[TRY IT]: Could you reproduce every record below exactly as it stands?

[RECORDED INFORMATION]:
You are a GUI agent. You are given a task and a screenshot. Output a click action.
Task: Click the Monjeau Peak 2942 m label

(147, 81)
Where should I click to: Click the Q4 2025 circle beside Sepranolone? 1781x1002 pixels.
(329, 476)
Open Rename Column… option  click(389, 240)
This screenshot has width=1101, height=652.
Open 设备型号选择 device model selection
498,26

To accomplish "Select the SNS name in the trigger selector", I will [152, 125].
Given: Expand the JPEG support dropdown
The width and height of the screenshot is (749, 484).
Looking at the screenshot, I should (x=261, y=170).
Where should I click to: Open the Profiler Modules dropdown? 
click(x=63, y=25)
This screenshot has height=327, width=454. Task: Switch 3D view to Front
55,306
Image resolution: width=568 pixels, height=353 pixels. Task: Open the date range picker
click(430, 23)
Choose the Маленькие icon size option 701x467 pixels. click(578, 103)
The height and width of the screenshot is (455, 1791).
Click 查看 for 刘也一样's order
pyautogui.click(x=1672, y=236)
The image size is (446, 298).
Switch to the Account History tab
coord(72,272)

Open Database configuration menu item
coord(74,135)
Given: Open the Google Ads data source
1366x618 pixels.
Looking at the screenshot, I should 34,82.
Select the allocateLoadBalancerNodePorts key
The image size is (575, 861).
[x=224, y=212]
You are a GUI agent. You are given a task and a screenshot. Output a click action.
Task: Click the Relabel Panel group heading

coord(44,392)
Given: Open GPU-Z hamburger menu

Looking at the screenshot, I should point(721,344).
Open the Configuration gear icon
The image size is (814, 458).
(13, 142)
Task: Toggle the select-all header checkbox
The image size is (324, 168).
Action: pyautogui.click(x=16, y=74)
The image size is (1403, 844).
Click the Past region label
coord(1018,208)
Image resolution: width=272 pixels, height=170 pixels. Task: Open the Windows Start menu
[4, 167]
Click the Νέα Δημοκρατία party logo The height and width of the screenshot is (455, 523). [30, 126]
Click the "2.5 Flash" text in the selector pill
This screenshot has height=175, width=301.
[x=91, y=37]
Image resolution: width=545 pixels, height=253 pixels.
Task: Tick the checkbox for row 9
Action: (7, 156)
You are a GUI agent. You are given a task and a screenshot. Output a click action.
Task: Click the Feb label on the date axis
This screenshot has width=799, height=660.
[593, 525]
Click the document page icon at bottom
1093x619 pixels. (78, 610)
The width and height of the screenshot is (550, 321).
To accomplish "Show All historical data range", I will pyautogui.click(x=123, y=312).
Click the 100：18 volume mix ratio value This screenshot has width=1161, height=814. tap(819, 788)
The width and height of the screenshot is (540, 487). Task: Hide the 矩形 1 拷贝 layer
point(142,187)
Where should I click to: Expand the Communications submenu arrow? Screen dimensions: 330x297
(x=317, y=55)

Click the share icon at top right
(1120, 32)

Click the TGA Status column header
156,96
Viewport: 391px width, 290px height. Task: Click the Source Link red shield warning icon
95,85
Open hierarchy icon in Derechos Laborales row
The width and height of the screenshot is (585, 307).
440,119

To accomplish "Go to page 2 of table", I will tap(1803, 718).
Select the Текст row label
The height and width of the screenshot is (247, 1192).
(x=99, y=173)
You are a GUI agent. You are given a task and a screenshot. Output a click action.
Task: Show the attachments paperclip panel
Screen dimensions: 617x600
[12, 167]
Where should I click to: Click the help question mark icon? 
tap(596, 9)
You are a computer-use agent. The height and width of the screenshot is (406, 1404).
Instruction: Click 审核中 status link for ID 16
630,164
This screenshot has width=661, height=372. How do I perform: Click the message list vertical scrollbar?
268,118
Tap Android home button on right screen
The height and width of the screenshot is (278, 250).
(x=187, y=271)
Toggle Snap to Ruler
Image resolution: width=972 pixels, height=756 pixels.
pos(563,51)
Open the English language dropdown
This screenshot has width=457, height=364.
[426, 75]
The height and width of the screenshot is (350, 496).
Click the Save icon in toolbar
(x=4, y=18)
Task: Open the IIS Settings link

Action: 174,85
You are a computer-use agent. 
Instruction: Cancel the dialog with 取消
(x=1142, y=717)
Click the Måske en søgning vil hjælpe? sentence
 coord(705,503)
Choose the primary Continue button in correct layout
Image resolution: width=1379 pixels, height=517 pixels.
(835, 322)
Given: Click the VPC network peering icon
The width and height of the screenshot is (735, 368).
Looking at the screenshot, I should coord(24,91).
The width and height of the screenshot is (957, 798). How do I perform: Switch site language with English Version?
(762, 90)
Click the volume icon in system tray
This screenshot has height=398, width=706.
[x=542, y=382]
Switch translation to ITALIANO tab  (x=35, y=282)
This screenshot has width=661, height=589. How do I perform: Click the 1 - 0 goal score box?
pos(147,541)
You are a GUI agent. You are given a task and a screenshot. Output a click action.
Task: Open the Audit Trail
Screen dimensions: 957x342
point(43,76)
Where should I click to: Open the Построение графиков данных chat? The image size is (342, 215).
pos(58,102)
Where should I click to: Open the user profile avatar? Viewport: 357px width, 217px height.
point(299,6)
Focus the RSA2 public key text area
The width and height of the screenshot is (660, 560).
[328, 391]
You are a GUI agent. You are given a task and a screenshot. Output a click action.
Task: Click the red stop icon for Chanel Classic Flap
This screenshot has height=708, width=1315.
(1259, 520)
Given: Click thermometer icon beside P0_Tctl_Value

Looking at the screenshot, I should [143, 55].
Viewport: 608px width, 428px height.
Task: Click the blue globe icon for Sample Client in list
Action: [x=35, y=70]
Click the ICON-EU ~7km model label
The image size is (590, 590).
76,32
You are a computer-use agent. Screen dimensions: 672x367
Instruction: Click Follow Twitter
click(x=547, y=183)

[REPLY]:
You are a GUI agent. You are given a task and a screenshot. Output a click action.
Task: Click the Monjeau Peak 2942 m label

(147, 81)
Where should I click to: Click the Q4 2025 circle beside Sepranolone? 1781x1002 pixels.
(329, 476)
Open Rename Column… option  click(389, 240)
This screenshot has width=1101, height=652.
Open 设备型号选择 device model selection
498,26

To accomplish "Select the SNS name in the trigger selector", I will [152, 125].
Given: Expand the JPEG support dropdown
The width and height of the screenshot is (749, 484).
Looking at the screenshot, I should (x=261, y=170).
Where should I click to: Open the Profiler Modules dropdown? 
click(x=63, y=25)
This screenshot has height=327, width=454. Task: Switch 3D view to Front
55,306
Image resolution: width=568 pixels, height=353 pixels. Task: Open the date range picker
click(430, 23)
Choose the Маленькие icon size option 701x467 pixels. click(578, 103)
The height and width of the screenshot is (455, 1791).
Click 查看 for 刘也一样's order
pyautogui.click(x=1672, y=236)
The image size is (446, 298).
Switch to the Account History tab
coord(72,272)

Open Database configuration menu item
coord(74,135)
Given: Open the Google Ads data source
1366x618 pixels.
Looking at the screenshot, I should 34,82.
Select the allocateLoadBalancerNodePorts key
The image size is (575, 861).
[x=224, y=212]
You are a GUI agent. You are given a task and a screenshot. Output a click action.
Task: Click the Relabel Panel group heading

coord(44,392)
Given: Open GPU-Z hamburger menu

Looking at the screenshot, I should point(721,344).
Open the Configuration gear icon
The image size is (814, 458).
(13, 142)
Task: Toggle the select-all header checkbox
The image size is (324, 168).
Action: pyautogui.click(x=16, y=74)
The image size is (1403, 844).
Click the Past region label
coord(1018,208)
Image resolution: width=272 pixels, height=170 pixels. Task: Open the Windows Start menu
[4, 167]
Click the Νέα Δημοκρατία party logo The height and width of the screenshot is (455, 523). [30, 126]
Click the "2.5 Flash" text in the selector pill
This screenshot has height=175, width=301.
[x=91, y=37]
Image resolution: width=545 pixels, height=253 pixels.
Task: Tick the checkbox for row 9
Action: (7, 156)
You are a GUI agent. You are given a task and a screenshot. Output a click action.
Task: Click the Feb label on the date axis
This screenshot has width=799, height=660.
[593, 525]
Click the document page icon at bottom
1093x619 pixels. (78, 610)
The width and height of the screenshot is (550, 321).
To accomplish "Show All historical data range", I will pyautogui.click(x=123, y=312).
Click the 100：18 volume mix ratio value This screenshot has width=1161, height=814. tap(819, 788)
The width and height of the screenshot is (540, 487). Task: Hide the 矩形 1 拷贝 layer
point(142,187)
Where should I click to: Expand the Communications submenu arrow? Screen dimensions: 330x297
(x=317, y=55)

Click the share icon at top right
(1120, 32)

Click the TGA Status column header
156,96
Viewport: 391px width, 290px height. Task: Click the Source Link red shield warning icon
95,85
Open hierarchy icon in Derechos Laborales row
The width and height of the screenshot is (585, 307).
440,119

To accomplish "Go to page 2 of table", I will tap(1803, 718).
Select the Текст row label
The height and width of the screenshot is (247, 1192).
(x=99, y=173)
You are a GUI agent. You are given a task and a screenshot. Output a click action.
Task: Show the attachments paperclip panel
Screen dimensions: 617x600
[12, 167]
Where should I click to: Click the help question mark icon? 
tap(596, 9)
You are a computer-use agent. The height and width of the screenshot is (406, 1404).
Instruction: Click 审核中 status link for ID 16
630,164
This screenshot has width=661, height=372. How do I perform: Click the message list vertical scrollbar?
268,118
Tap Android home button on right screen
The height and width of the screenshot is (278, 250).
(x=187, y=271)
Toggle Snap to Ruler
Image resolution: width=972 pixels, height=756 pixels.
pos(563,51)
Open the English language dropdown
This screenshot has width=457, height=364.
[426, 75]
The height and width of the screenshot is (350, 496).
Click the Save icon in toolbar
(x=4, y=18)
Task: Open the IIS Settings link

Action: 174,85
You are a computer-use agent. 
Instruction: Cancel the dialog with 取消
(x=1142, y=717)
Click the Måske en søgning vil hjælpe? sentence
 coord(705,503)
Choose the primary Continue button in correct layout
Image resolution: width=1379 pixels, height=517 pixels.
(835, 322)
Given: Click the VPC network peering icon
The width and height of the screenshot is (735, 368).
Looking at the screenshot, I should coord(24,91).
The width and height of the screenshot is (957, 798). How do I perform: Switch site language with English Version?
(762, 90)
Click the volume icon in system tray
This screenshot has height=398, width=706.
[x=542, y=382]
Switch translation to ITALIANO tab  (x=35, y=282)
This screenshot has width=661, height=589. How do I perform: Click the 1 - 0 goal score box?
pos(147,541)
You are a GUI agent. You are given a task and a screenshot. Output a click action.
Task: Open the Audit Trail
Screen dimensions: 957x342
point(43,76)
Where should I click to: Open the Построение графиков данных chat? The image size is (342, 215).
pos(58,102)
Where should I click to: Open the user profile avatar? Viewport: 357px width, 217px height.
point(299,6)
Focus the RSA2 public key text area
The width and height of the screenshot is (660, 560).
[328, 391]
You are a GUI agent. You are given a task and a screenshot. Output a click action.
Task: Click the red stop icon for Chanel Classic Flap
This screenshot has height=708, width=1315.
(1259, 520)
Given: Click thermometer icon beside P0_Tctl_Value

Looking at the screenshot, I should [143, 55].
Viewport: 608px width, 428px height.
Task: Click the blue globe icon for Sample Client in list
Action: [x=35, y=70]
Click the ICON-EU ~7km model label
The image size is (590, 590).
76,32
You are a computer-use agent. Screen dimensions: 672x367
Instruction: Click Follow Twitter
click(x=547, y=183)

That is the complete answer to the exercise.